##### Information provided #####

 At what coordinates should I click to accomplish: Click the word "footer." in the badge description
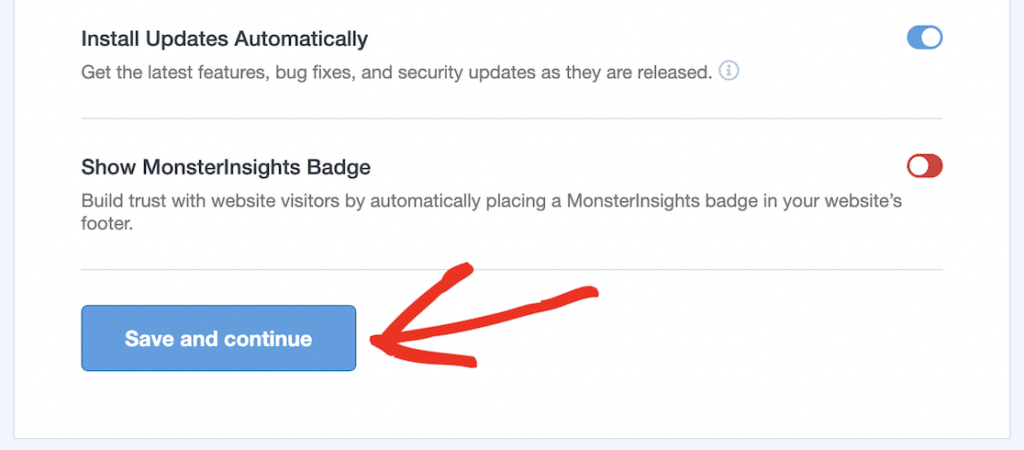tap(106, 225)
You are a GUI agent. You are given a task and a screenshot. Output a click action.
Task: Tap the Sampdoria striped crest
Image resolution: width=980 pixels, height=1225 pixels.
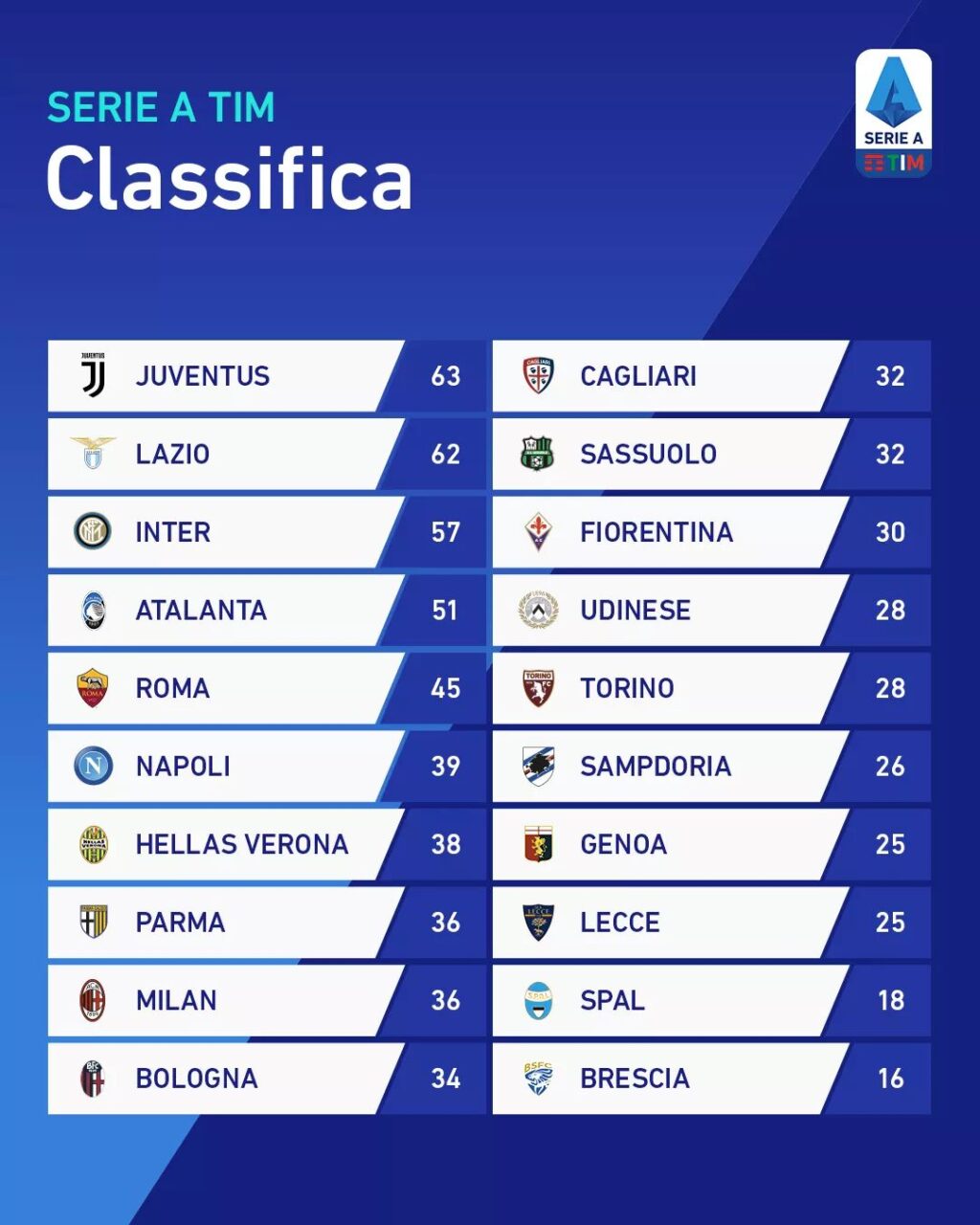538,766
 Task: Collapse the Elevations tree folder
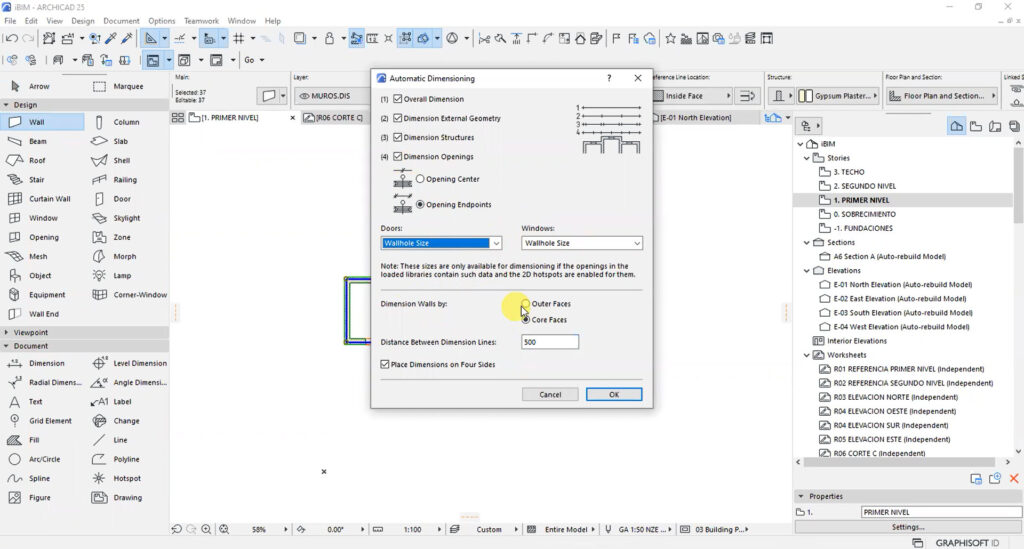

#####

» Problem statement
Your reply should be the full data above, copied exactly, with no pictures in it.

» Output for this exercise
 At what coordinates should I click to accomplish: Click the word "footer." in the badge description
tap(106, 225)
You are a GUI agent. You are given a task and a screenshot. Output a click action.
Task: Tap the Sampdoria striped crest
Image resolution: width=980 pixels, height=1225 pixels.
538,766
 Task: Collapse the Elevations tree folder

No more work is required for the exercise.